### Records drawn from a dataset
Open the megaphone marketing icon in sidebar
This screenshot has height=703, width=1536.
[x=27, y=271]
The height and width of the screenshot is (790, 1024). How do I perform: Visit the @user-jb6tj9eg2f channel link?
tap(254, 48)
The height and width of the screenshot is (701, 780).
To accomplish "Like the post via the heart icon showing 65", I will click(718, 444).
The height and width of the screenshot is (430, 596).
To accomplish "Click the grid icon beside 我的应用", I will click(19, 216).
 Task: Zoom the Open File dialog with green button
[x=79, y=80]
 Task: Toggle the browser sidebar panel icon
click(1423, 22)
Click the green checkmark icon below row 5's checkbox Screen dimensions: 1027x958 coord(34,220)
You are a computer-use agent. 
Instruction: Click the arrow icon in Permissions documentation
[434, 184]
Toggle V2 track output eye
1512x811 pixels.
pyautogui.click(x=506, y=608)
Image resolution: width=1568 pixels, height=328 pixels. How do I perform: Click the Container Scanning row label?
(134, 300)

### Work task
What lines hold the string "accomplish"? Pick them out of the data.

### Exercise response
To accomplish "Like the post via the heart icon showing 65", I will click(718, 444).
To accomplish "Click the grid icon beside 我的应用", I will click(19, 216).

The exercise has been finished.